The ministers of land management, agriculture and environment met in Phnom Penh on Monday to discuss the demarcation of state land and plans to manage forest and economic land concessions.
In a joint statement, Environment Minister Say Sam Al, Land Management Minister Im Chhun Lim and Agriculture Minister Uk Rabun said the talks were part of efforts to reform land policy.
The state property demarcation is also aimed at identifying people whom the government considers to be illegally “squatting” on such land, said Land Management Ministry spokesman Beng Hong Socheat Khemro.
“For example, protected forest areas have been encroached by deforesters…. In urban areas, for example, there are state properties like the Boeng Kak area, the Borei Keila area and the railroad area,” he said, referring to areas where the government has conducted mass evictions in the past several years.
Mr. Hong Socheat Khemro said that renewed emphasis of mapping and demarcation was necessary as some “people argue that they don’t regard it as state land.”
“In order to find an appropriate solution for all, those state properties have to be demarcated and mapped,” he said, adding that “most have not been demarcated.”
According to Mr. Hong Socheat Khemro, the ministries will be the final arbiters of what property belongs to the state because they possess the “complete, technical map.”
Pen Bonnar, senior investigator for local rights group Adhoc’s land program, said it was “too late” for the government to demarcate protected areas, because powerful people had already encroached on that land, and he feared only the poor would be targeted by the so-called reforms.
“We have not seen powerful people get penalized in accordance with the law,” Mr.
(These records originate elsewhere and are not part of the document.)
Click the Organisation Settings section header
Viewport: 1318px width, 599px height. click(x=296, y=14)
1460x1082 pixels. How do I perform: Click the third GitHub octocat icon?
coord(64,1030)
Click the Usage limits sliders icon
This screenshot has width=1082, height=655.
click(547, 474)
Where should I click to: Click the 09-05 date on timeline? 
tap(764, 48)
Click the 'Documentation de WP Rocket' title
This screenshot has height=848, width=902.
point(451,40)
Bonnar said.
“It is an injustice for common villagers who have been imprisoned” for trying to protect land they have the legal right to own, he said.
Boeng Kak resident Song Sreyleap, who along with dozens of other anti-eviction activists has fought against their illegal eviction by the municipal government, said the government always refers to people as “illegal” every time they want to steal their land.
Land is also taken from poor people by the government on the pretext of development, Ms. Sreyleap said, adding that the rich and powerful never suffered a similar fate.
“They always accuse people of living on state land, but powerful people can live on state land,” she said.